*Instructions for the task*
Render the rows below as a Markdown table with two columns, Number and Row text. Number the rows in order starting from 1, put each row's full text beside its number, and leave out any blank lines.

*Source data*

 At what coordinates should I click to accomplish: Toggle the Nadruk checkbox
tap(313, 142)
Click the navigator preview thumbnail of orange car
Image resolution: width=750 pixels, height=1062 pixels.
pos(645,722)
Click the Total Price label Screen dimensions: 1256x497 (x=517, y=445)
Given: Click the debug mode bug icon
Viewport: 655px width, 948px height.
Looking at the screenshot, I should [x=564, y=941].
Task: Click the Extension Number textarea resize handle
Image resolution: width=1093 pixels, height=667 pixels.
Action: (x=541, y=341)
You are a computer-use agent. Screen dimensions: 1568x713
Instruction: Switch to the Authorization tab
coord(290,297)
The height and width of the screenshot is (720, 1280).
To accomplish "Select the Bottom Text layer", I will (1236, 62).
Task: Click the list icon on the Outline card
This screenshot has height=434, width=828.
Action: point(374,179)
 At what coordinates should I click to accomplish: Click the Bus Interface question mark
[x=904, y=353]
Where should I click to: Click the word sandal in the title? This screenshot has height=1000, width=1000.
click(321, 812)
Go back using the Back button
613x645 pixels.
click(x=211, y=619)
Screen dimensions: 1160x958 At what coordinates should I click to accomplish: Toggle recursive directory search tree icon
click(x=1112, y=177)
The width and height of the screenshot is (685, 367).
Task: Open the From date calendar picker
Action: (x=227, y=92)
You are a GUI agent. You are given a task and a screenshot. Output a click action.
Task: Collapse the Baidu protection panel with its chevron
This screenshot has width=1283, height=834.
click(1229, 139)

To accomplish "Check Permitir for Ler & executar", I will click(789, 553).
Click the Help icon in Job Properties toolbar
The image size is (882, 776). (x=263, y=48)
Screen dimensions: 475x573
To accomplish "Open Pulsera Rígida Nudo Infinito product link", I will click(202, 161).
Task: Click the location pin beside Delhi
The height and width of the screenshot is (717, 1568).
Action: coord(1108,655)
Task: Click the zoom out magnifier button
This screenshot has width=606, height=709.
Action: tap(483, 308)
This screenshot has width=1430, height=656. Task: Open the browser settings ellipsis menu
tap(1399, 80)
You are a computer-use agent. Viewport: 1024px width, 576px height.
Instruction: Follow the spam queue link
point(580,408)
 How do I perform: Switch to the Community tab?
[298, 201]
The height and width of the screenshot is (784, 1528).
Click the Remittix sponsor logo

*Exercise response*
| Number | Row text |
|---|---|
| 1 |  At what coordinates should I click to accomplish: Toggle the Nadruk checkbox |
| 2 | tap(313, 142) |
| 3 | Click the navigator preview thumbnail of orange car |
| 4 | Image resolution: width=750 pixels, height=1062 pixels. |
| 5 | pos(645,722) |
| 6 | Click the Total Price label Screen dimensions: 1256x497 (x=517, y=445) |
| 7 | Given: Click the debug mode bug icon |
| 8 | Viewport: 655px width, 948px height. |
| 9 | Looking at the screenshot, I should [x=564, y=941]. |
| 10 | Task: Click the Extension Number textarea resize handle |
| 11 | Image resolution: width=1093 pixels, height=667 pixels. |
| 12 | Action: (x=541, y=341) |
| 13 | You are a computer-use agent. Screen dimensions: 1568x713 |
| 14 | Instruction: Switch to the Authorization tab |
| 15 | coord(290,297) |
| 16 | The height and width of the screenshot is (720, 1280). |
| 17 | To accomplish "Select the Bottom Text layer", I will (1236, 62). |
| 18 | Task: Click the list icon on the Outline card |
| 19 | This screenshot has height=434, width=828. |
| 20 | Action: point(374,179) |
| 21 |  At what coordinates should I click to accomplish: Click the Bus Interface question mark |
| 22 | [x=904, y=353] |
| 23 | Where should I click to: Click the word sandal in the title? This screenshot has height=1000, width=1000. |
| 24 | click(321, 812) |
| 25 | Go back using the Back button |
| 26 | 613x645 pixels. |
| 27 | click(x=211, y=619) |
| 28 | Screen dimensions: 1160x958 At what coordinates should I click to accomplish: Toggle recursive directory search tree icon |
| 29 | click(x=1112, y=177) |
| 30 | The width and height of the screenshot is (685, 367). |
| 31 | Task: Open the From date calendar picker |
| 32 | Action: (x=227, y=92) |
| 33 | You are a GUI agent. You are given a task and a screenshot. Output a click action. |
| 34 | Task: Collapse the Baidu protection panel with its chevron |
| 35 | This screenshot has width=1283, height=834. |
| 36 | click(1229, 139) |
| 37 | To accomplish "Check Permitir for Ler & executar", I will click(789, 553). |
| 38 | Click the Help icon in Job Properties toolbar |
| 39 | The image size is (882, 776). (x=263, y=48) |
| 40 | Screen dimensions: 475x573 |
| 41 | To accomplish "Open Pulsera Rígida Nudo Infinito product link", I will click(202, 161). |
| 42 | Task: Click the location pin beside Delhi |
| 43 | The height and width of the screenshot is (717, 1568). |
| 44 | Action: coord(1108,655) |
| 45 | Task: Click the zoom out magnifier button |
| 46 | This screenshot has width=606, height=709. |
| 47 | Action: tap(483, 308) |
| 48 | This screenshot has width=1430, height=656. Task: Open the browser settings ellipsis menu |
| 49 | tap(1399, 80) |
| 50 | You are a computer-use agent. Viewport: 1024px width, 576px height. |
| 51 | Instruction: Follow the spam queue link |
| 52 | point(580,408) |
| 53 |  How do I perform: Switch to the Community tab? |
| 54 | [298, 201] |
| 55 | The height and width of the screenshot is (784, 1528). |
| 56 | Click the Remittix sponsor logo |